Şimdi çok pişman olduğunu, bu işi hiç ileri gotürmeyi düşünmediğini, neden yaptığını bilmediğini, bugün yarın zaten bitirmeyi düşündüğünü, beni ve ailesini ( çocuklarını) kaybetmek istemediğini söylüyor. Uzun zamandır bana ev işlerinde yardım etmezdi artık sürekli yardım ediyor ( ben de çalışıyorum) . Benimle vakit geçirmek için hafta sonlari küçük tatiller ayarlıyor. Velhasıl unutturmak için elinden geleni yapiyor. Ama ben unutamıyorum. Gelgitler yaşıyorum. Bazen iyi oluyoruz bazen de durduk yere başlıyorum ağlamaya. Çoğunlukla kimse yokken ağlıyorum yeter artık demesinler diye. Duygusal olarak kaldıramiyorum olup bitenleri.
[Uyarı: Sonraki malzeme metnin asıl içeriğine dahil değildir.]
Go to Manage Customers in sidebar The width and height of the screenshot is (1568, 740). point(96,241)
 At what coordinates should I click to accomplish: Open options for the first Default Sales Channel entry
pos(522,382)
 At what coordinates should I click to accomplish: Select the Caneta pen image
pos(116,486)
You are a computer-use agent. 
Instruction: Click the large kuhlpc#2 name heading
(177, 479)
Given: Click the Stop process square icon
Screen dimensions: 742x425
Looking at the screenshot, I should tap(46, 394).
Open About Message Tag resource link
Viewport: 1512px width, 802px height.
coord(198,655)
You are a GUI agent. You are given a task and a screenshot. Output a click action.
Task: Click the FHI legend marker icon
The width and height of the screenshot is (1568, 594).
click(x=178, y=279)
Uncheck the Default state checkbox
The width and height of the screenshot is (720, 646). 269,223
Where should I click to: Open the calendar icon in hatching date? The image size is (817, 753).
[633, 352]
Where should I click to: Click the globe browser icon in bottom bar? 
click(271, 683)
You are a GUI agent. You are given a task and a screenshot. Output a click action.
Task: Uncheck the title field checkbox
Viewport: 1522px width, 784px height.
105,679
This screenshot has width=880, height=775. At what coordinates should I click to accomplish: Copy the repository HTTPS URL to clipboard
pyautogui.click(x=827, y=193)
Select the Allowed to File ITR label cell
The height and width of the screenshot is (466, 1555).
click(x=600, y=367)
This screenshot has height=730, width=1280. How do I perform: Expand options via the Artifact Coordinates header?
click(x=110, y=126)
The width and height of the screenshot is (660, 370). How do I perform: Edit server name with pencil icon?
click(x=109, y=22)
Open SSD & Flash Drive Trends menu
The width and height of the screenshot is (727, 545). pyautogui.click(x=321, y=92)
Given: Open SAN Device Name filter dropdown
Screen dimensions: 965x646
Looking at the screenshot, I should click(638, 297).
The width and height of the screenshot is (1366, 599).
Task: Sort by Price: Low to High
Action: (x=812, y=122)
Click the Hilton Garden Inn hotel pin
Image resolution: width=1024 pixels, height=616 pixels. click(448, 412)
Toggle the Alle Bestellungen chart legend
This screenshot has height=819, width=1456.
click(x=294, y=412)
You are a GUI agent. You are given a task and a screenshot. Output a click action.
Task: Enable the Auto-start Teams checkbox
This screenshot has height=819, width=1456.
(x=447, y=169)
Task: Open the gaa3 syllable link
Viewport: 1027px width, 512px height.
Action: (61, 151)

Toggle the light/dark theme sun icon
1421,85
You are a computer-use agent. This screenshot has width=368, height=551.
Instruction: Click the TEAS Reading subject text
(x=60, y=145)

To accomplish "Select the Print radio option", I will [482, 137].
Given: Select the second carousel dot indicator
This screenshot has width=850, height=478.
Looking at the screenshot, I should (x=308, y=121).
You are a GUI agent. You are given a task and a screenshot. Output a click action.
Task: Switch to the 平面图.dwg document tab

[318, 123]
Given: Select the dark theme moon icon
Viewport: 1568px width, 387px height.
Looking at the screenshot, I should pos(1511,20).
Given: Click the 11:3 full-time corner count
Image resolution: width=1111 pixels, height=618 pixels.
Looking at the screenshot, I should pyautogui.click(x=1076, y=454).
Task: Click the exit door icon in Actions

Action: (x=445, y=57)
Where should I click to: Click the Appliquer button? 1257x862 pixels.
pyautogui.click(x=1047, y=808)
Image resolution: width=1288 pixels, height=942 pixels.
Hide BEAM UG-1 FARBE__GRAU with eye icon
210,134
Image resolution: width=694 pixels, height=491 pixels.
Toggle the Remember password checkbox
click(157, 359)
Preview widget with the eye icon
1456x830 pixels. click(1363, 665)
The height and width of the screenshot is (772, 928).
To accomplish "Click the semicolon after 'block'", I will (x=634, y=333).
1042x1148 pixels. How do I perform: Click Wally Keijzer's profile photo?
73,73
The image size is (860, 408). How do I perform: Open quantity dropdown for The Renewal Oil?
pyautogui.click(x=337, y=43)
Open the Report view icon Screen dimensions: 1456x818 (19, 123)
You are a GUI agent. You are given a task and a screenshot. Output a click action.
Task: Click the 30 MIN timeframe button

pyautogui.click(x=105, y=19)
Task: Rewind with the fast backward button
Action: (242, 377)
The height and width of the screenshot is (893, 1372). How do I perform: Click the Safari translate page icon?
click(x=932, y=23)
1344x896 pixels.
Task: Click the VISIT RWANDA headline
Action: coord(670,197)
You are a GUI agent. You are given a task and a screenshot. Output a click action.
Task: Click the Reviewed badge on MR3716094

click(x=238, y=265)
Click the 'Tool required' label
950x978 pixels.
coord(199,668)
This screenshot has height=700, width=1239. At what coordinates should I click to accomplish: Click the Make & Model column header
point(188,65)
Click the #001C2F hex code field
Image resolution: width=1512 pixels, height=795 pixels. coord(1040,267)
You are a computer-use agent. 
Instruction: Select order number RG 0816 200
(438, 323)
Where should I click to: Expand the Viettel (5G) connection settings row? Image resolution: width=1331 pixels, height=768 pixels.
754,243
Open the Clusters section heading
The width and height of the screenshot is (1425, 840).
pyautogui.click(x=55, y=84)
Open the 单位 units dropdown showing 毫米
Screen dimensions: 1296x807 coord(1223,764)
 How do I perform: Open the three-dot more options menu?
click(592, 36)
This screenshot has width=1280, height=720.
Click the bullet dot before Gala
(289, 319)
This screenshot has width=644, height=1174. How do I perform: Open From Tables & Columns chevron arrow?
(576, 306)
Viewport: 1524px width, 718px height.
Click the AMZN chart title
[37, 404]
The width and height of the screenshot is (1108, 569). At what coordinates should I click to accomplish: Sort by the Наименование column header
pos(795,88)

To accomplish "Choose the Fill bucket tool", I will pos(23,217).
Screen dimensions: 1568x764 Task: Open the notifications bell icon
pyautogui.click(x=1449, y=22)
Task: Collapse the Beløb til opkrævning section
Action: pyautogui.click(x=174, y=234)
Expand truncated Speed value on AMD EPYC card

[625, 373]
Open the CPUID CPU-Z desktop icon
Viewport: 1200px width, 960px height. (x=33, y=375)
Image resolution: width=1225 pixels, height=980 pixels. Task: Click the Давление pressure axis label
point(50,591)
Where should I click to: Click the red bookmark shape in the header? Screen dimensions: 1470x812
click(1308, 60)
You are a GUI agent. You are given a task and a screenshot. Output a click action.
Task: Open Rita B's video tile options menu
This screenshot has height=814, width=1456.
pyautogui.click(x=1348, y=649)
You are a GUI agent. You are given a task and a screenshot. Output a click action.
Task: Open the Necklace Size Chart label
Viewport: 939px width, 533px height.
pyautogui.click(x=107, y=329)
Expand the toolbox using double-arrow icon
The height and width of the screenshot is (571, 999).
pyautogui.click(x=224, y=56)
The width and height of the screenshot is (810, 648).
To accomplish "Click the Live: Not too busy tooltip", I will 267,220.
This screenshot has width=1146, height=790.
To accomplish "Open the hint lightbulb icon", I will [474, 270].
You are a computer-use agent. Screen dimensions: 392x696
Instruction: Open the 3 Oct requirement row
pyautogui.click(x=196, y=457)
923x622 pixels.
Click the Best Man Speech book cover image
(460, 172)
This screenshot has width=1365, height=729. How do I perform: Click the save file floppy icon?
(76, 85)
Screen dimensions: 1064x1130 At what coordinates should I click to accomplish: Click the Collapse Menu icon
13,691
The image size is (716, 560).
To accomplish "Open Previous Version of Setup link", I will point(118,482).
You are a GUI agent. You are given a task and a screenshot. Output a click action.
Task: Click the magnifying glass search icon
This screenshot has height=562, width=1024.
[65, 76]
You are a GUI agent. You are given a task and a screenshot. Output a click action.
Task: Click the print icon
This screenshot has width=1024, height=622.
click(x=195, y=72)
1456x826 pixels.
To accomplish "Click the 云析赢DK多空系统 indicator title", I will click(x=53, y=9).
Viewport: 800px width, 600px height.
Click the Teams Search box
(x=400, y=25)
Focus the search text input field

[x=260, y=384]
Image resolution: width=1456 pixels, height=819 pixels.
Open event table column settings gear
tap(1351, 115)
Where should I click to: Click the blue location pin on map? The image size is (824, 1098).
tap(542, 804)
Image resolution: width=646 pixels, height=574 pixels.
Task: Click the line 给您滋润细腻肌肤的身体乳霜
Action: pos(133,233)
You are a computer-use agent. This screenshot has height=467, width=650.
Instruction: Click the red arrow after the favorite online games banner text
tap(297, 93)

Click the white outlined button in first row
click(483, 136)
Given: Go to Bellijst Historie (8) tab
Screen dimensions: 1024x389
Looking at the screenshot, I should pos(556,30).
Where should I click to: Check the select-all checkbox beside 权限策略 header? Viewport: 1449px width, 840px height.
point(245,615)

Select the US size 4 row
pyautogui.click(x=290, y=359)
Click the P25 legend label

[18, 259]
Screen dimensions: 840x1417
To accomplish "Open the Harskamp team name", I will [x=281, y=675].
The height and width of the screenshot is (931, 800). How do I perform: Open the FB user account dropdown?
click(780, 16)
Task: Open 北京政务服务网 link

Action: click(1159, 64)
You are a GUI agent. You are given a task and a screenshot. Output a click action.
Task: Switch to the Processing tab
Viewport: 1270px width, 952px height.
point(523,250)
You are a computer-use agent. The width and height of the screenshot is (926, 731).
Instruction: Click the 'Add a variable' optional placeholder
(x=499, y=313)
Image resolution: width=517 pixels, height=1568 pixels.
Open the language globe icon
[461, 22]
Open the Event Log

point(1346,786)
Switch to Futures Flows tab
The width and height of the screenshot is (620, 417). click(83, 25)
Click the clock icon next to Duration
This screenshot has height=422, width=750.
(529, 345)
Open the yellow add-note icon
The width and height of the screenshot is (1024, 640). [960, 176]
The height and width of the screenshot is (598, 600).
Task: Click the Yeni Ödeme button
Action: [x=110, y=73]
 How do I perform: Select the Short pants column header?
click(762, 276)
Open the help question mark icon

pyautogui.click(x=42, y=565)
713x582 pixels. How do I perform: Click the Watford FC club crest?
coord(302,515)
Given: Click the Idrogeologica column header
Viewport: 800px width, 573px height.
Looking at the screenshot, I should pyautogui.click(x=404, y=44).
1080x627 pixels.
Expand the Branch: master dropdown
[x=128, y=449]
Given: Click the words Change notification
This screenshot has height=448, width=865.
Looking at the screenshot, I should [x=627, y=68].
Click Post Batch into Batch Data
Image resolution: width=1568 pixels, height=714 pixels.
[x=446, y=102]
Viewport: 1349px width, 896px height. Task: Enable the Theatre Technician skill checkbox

İlk defa böyle bir şey oldu diyor ama Türk kadınla olan geçmişi 24 yıl öncesine dayanıyormuş. Yani 24 yıl önce bir duygusallık yaşamışlar sonra ara vermişler.

Ayni kişi mi bilmiyorum sma evliliğimizden iki yıl sonra eşimi şirket ortakları ortaklıktan çıkarmışlardi bir kadınla uygun olmayan bir şekilde görüşüyor diye. Bunu ben o dönemde öğrenmiştim ama nedense çok üzüldüğüm halde üzerine gitmemiştim. Bir de o dönemde benim birkaç fotoğrafımı bir kadına gosterdiğini söylediğini hatırlıyorum. Kadin bir de kalkmış ‘ karın o kadar da güzel değilmiş’ demiş ve bizimki bunu gelip bana söylüyor. Bu adamlarda biraz salaklık var sanırım yada çok saflar ya da benim anlayamadığım başka bir amacı vardı bana söylemekte Bunu insan gelip de karısına söyler mi... Bende de tabi salaklık var. Adam kurduğu işinden oldu, işsiz kaldı çok üzgün bir de ben üzmeyeyim diye sesimi çıkarmadım. Şimdiki aklım olsa kafasında birşeyleri kırar ya da kapının önüne koyardım herhalde. Aşkın gözü kör diye boşuna demiyorlar. Resmen aptal gibi olup biteni seyretmişim, kabullenmişim.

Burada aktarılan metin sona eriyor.